Zing Forum

Reading

Dual-Pool Token Budget Routing: A Production-Grade LLM Service Solution Saving 42% GPU Costs

Microsoft proposes the Dual-Pool Token Budget Routing mechanism, which intelligently distributes requests to a short-context high-throughput pool and a long-context high-capacity pool, achieving an annual GPU cost saving of $2.86 million.

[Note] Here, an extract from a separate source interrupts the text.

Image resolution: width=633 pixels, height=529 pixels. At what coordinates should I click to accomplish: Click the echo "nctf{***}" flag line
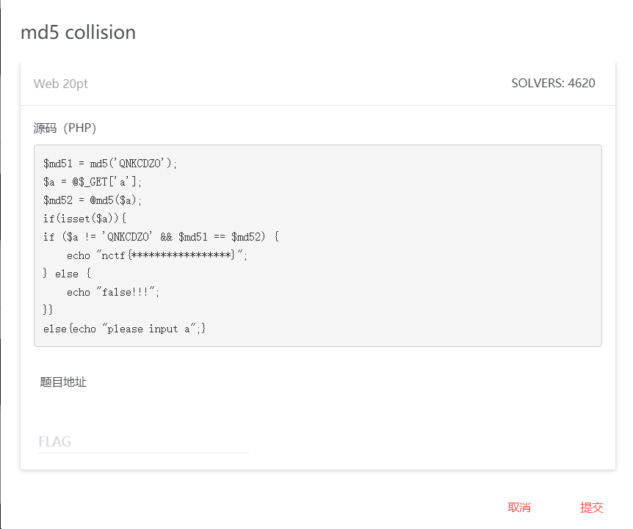[157, 255]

LLM服务成本优化请求路由GPU利用率令牌预算双池架构vLLM
Published 2026-04-09 18:47Recent activity 2026-04-10 12:49Estimated read 5 min
Dual-Pool Token Budget Routing: A Production-Grade LLM Service Solution Saving 42% GPU Costs
1

Section 01

[Introduction] Dual-Pool Token Budget Routing: A Cost Optimization Solution for Production-Grade LLM Services

Microsoft proposes the Dual-Pool Token Budget Routing mechanism, which intelligently distributes requests to a short-context high-throughput pool and a long-context high-capacity pool. This solves the resource waste problem caused by "one-size-fits-all" configurations in production LLM services, achieving a 31-42% GPU cost reduction (equivalent to $2.86 million annually) and a significant improvement in reliability.

2

Section 02

Configuration Dilemma in Production LLM Services

Current inference systems like vLLM use "one-size-fits-all" configurations (provisioned for the worst-case long context), but in reality, 80-95% of requests are short-context (<2K tokens), leading to three types of losses: throughput capacity waste (4-8x), reliability issues (OOM crashes, request preemption), and cost surges.

3

Section 03

Core Idea of Dual-Pool Token Budget Routing

Divide the GPU cluster into two specialized pools: a high-throughput short-context pool (optimized for concurrent processing) and a high-capacity long-context pool (for handling long-context requests). The key lies in accurately estimating the total token budget of a request (input prompt + expected output) to enable intelligent routing.

4

Section 04

Token Budget Estimation Method Using Online Learning

An online learning method without a tokenizer is used: 1. Byte-based token estimation (analyzing byte-token conversion ratios); 2. Exponential moving average learning (dynamically updating ratios to adapt to load changes); 3. Category-aware granularity (learning different ratios for different request categories).

5

Section 05

Experimental Validation and Benefit Results

Validated on real datasets (Azure LLM, LMSYS-Chat-1M): GPU hours reduced by 31-42% (annual saving of $2.86 million); preemption rate decreased by 5.4x, P99 first-token time improved by 6%; for large-scale scenarios (Qwen3-235B + MI300X, 10,000 requests/second), the expected annual saving is $15.4 million.

6

Section 06

Technical Features and Advantages of Dual-Pool Routing

Technical advantages include: O(1) distribution overhead (no bottlenecks), automatic adaptation to heterogeneous workloads, seamless integration with existing optimizations (e.g., PagedAttention), and no need to modify models or frameworks (pure infrastructure optimization).

7

Section 07

Implications for LLM Service Architecture

Implications include: emphasizing request heterogeneity (to avoid resource waste), the value of online learning (adapting to dynamic loads), layered optimization strategies (global optimization of routing layer + service layer), and cost-conscious design (taking cost-effectiveness as a core consideration).

8

Section 08

Limitations and Future Directions

Current limitations are the binary division of request lengths; future directions: exploring multi-level pool designs, more complex prediction models (content-based deep estimation), and adapting to model scale growth and new hardware platforms.